## Set task:
Rewrite the items below with every "computer-use agent" changed to "desktop automation agent", leaving everything else as it is.

Data listing:
┄┄┄┄┄┄┄┄┄┄┄┄┄┄┄┄┄┄┄┄

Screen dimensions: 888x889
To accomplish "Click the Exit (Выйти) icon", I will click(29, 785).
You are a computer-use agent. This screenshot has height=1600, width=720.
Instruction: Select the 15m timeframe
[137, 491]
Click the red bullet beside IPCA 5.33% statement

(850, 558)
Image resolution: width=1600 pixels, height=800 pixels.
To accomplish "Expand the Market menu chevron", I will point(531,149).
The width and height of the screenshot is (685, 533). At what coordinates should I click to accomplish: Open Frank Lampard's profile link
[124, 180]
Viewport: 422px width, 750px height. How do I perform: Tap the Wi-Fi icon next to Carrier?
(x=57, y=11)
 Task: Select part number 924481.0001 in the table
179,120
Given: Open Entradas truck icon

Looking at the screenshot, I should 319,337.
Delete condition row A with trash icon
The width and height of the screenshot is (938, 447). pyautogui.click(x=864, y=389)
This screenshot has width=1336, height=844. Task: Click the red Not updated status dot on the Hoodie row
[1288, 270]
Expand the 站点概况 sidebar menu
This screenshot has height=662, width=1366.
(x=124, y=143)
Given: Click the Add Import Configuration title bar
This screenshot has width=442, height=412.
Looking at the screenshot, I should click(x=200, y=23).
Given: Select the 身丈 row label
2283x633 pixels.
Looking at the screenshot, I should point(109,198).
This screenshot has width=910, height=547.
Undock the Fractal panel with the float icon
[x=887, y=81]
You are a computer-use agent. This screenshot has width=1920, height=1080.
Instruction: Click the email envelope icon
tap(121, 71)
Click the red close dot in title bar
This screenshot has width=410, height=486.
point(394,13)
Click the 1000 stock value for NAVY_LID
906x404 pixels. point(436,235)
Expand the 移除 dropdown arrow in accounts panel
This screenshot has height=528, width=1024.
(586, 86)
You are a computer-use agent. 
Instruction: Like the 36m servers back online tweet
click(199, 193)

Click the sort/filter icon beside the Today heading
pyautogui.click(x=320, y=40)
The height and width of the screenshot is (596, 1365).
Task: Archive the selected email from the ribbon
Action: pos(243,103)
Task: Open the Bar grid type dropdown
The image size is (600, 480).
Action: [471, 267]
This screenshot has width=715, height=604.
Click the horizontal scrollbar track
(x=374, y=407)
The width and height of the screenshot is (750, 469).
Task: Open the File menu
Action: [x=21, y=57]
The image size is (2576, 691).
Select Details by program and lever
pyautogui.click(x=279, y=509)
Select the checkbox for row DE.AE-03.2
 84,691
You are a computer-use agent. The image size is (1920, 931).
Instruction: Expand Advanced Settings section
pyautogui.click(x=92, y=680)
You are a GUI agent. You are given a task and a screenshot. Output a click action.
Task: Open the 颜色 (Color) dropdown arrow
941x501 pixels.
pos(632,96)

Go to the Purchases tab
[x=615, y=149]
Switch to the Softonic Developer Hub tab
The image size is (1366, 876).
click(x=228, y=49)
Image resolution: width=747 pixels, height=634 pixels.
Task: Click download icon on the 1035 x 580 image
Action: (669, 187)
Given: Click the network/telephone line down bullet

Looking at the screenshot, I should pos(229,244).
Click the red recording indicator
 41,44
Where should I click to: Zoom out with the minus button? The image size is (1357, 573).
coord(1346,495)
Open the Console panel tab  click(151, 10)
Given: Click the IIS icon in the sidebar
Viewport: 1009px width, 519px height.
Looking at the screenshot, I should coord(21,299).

┄┄┄┄┄┄┄┄┄┄┄┄┄┄┄┄┄┄┄┄

## Exercise result:
Screen dimensions: 888x889
To accomplish "Click the Exit (Выйти) icon", I will click(29, 785).
You are a desktop automation agent. This screenshot has height=1600, width=720.
Instruction: Select the 15m timeframe
[137, 491]
Click the red bullet beside IPCA 5.33% statement

(850, 558)
Image resolution: width=1600 pixels, height=800 pixels.
To accomplish "Expand the Market menu chevron", I will point(531,149).
The width and height of the screenshot is (685, 533). At what coordinates should I click to accomplish: Open Frank Lampard's profile link
[124, 180]
Viewport: 422px width, 750px height. How do I perform: Tap the Wi-Fi icon next to Carrier?
(x=57, y=11)
 Task: Select part number 924481.0001 in the table
179,120
Given: Open Entradas truck icon

Looking at the screenshot, I should 319,337.
Delete condition row A with trash icon
The width and height of the screenshot is (938, 447). pyautogui.click(x=864, y=389)
This screenshot has width=1336, height=844. Task: Click the red Not updated status dot on the Hoodie row
[1288, 270]
Expand the 站点概况 sidebar menu
This screenshot has height=662, width=1366.
(x=124, y=143)
Given: Click the Add Import Configuration title bar
This screenshot has width=442, height=412.
Looking at the screenshot, I should click(x=200, y=23).
Given: Select the 身丈 row label
2283x633 pixels.
Looking at the screenshot, I should point(109,198).
This screenshot has width=910, height=547.
Undock the Fractal panel with the float icon
[x=887, y=81]
You are a desktop automation agent. This screenshot has width=1920, height=1080.
Instruction: Click the email envelope icon
tap(121, 71)
Click the red close dot in title bar
This screenshot has width=410, height=486.
point(394,13)
Click the 1000 stock value for NAVY_LID
906x404 pixels. point(436,235)
Expand the 移除 dropdown arrow in accounts panel
This screenshot has height=528, width=1024.
(586, 86)
You are a desktop automation agent. 
Instruction: Like the 36m servers back online tweet
click(199, 193)

Click the sort/filter icon beside the Today heading
pyautogui.click(x=320, y=40)
The height and width of the screenshot is (596, 1365).
Task: Archive the selected email from the ribbon
Action: pos(243,103)
Task: Open the Bar grid type dropdown
The image size is (600, 480).
Action: [471, 267]
This screenshot has width=715, height=604.
Click the horizontal scrollbar track
(x=374, y=407)
The width and height of the screenshot is (750, 469).
Task: Open the File menu
Action: [x=21, y=57]
The image size is (2576, 691).
Select Details by program and lever
pyautogui.click(x=279, y=509)
Select the checkbox for row DE.AE-03.2
 84,691
You are a desktop automation agent. The image size is (1920, 931).
Instruction: Expand Advanced Settings section
pyautogui.click(x=92, y=680)
You are a GUI agent. You are given a task and a screenshot. Output a click action.
Task: Open the 颜色 (Color) dropdown arrow
941x501 pixels.
pos(632,96)

Go to the Purchases tab
[x=615, y=149]
Switch to the Softonic Developer Hub tab
The image size is (1366, 876).
click(x=228, y=49)
Image resolution: width=747 pixels, height=634 pixels.
Task: Click download icon on the 1035 x 580 image
Action: (669, 187)
Given: Click the network/telephone line down bullet

Looking at the screenshot, I should pos(229,244).
Click the red recording indicator
 41,44
Where should I click to: Zoom out with the minus button? The image size is (1357, 573).
coord(1346,495)
Open the Console panel tab  click(151, 10)
Given: Click the IIS icon in the sidebar
Viewport: 1009px width, 519px height.
Looking at the screenshot, I should coord(21,299).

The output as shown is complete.